Krippenspiele für Erwachsene – braucht man das? Ja, findet die evangelische Gemeinde in Eglosheim. Für ihr etwas anderes Weihnachtstheater bekommt sie jetzt den Bibelpreis der württembergischen Landeskirche. Was aber macht ihre Stücke so besonders?

Ludwigsburg: Susanne Mathes (mat)

Ludwigsburg - Wie ein knallgelber Flummi schnellt die drahtige Frau mit kessem Kurzhaarschnitt auf und ab. „Raff dich auf, sei gut drauf“, rappt sie im Stakkato und kreist die Arme dabei. Im Schlepptau hat die Fitness-Fetischistin einen Fußballer, der mit dem Verlieren hadert, und eine Bergwanderin, die sich für alle Eventualitäten gewappnet glaubt: Aus ihrem Rucksack zieht sie eine Elektrolytlösung, einen Müsliriegel, einen Gesteinshammer. Und einen Thermomix.

 

„Vorbereiten kann ich mich auf alles. Aber in der Realität brechen oft unvorhergesehene Ereignisse herein, und dann ist gar nichts mehr geregelt“, sagt Susanne Matthies, das wippende Energiebündel vom Anfang. Die 53-Jährige ist Pfarrerin und Macherin von „Sportliche Weihnachten“. In dem Stück begegnet eine skurrile Truppe von Selbstoptimierern, aber auch An-sich-selbst-Zweiflern, biblischen Figuren aus der Weihnachtsgeschichte. Diese rücken ihnen mit Humor den Blick fürs Wesentliche zurecht mit teils sehr heutiger Wortwahl: Der Weg mit Maria nach Betlehem, meint Josef jovial zu dem Fußballer, sei für ihn physisch und psychisch auch „eine irre Langzeitbelastung“ gewesen“.

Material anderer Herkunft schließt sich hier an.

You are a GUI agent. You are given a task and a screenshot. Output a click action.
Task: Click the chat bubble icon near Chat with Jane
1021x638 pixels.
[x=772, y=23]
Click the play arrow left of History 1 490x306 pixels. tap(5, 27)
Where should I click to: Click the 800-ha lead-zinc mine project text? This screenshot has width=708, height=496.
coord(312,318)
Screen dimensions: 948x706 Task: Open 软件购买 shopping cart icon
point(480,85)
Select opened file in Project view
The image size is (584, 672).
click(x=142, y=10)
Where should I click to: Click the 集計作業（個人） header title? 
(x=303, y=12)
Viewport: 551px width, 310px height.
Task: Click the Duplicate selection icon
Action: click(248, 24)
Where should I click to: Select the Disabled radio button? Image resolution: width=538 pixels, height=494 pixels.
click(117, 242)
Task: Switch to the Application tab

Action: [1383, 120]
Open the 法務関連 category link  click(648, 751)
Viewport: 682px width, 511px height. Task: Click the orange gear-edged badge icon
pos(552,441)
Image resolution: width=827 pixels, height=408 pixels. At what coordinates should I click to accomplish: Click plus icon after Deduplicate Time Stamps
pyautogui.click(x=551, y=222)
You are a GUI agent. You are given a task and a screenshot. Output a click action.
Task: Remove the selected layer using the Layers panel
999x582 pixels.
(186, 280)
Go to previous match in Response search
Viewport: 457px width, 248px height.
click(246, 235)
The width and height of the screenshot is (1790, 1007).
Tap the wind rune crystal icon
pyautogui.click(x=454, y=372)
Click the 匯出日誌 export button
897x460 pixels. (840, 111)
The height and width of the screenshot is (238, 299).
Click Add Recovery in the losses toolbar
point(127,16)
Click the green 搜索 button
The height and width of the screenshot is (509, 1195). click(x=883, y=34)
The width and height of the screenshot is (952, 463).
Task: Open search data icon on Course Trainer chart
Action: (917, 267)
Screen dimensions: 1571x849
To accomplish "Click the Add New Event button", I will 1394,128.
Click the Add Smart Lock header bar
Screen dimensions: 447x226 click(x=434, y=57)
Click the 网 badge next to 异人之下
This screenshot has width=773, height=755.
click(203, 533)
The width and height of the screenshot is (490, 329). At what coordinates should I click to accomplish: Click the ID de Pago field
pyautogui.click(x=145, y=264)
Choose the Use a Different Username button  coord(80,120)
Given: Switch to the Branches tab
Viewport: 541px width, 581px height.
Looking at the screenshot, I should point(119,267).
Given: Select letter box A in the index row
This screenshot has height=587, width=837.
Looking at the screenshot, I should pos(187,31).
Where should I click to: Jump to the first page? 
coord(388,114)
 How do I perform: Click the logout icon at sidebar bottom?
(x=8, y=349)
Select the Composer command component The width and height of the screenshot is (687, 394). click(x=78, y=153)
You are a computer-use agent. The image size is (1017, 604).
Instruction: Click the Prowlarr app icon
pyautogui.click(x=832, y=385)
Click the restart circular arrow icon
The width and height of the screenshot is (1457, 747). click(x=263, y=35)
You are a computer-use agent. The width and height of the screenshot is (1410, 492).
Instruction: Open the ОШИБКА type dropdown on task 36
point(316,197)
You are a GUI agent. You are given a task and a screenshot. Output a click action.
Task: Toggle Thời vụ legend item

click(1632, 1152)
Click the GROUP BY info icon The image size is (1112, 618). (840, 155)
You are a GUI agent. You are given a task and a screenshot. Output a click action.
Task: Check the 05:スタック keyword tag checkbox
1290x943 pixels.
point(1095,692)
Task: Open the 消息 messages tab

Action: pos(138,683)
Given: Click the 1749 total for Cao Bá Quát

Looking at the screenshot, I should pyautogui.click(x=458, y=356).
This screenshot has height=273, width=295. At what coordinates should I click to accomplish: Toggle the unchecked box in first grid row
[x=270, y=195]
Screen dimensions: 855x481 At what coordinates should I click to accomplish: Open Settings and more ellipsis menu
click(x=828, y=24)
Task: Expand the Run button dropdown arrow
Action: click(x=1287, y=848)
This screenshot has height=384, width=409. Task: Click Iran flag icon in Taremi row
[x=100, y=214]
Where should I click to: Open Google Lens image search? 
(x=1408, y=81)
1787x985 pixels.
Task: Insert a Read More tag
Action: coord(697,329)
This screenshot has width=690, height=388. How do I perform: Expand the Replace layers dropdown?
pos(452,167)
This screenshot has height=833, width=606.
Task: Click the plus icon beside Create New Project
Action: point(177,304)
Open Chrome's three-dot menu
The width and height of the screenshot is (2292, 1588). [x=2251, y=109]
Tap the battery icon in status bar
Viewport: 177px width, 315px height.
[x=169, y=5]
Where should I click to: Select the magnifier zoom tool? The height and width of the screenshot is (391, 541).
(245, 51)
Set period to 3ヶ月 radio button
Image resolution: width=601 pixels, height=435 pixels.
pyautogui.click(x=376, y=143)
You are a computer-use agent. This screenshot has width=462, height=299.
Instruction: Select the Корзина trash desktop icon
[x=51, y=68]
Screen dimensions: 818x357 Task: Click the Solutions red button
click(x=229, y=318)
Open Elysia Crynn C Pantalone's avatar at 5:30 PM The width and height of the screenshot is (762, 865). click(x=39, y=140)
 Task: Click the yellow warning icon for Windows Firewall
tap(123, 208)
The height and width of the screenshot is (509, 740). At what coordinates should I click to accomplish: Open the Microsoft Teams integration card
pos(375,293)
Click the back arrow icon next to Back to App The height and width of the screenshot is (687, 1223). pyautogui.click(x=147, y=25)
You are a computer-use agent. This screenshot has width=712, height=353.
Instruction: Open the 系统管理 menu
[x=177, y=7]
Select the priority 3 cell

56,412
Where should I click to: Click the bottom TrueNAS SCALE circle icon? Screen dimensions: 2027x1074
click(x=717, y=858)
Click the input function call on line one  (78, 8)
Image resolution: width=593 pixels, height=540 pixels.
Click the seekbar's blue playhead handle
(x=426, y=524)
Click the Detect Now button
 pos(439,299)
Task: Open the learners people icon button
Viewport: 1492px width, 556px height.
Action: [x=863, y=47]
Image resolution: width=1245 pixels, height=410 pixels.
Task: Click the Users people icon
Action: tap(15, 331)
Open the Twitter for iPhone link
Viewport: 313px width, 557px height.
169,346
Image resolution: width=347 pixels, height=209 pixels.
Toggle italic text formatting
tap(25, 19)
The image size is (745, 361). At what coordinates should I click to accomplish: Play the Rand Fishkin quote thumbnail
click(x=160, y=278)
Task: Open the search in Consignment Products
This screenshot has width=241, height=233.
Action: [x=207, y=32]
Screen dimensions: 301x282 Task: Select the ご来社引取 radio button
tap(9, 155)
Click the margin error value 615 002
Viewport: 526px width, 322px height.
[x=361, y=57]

Der Thermomix im Survival-Rucksack

Weihnachtsspiele für Erwachsene? Alle, bei denen bei diesem Gedanken ungute Assoziations-Cluster aus tristen Erfahrungen aufploppen – dröge, betulich, infantil, voraussehbare Pointen –, will die Weihnachtsspielgruppe an der Eglosheimer Katharinenkirche eines Besseren belehren. Mit Erfolg: Ihre aus den Licht- und Schattenseiten des Lebens gegriffenen selbstgeschriebenen Stücke – „auf dem Markt gibt es so wenig, was uns wirklich packt“, sagt Matthies – finden von Mal zu Mal größeren Anklang.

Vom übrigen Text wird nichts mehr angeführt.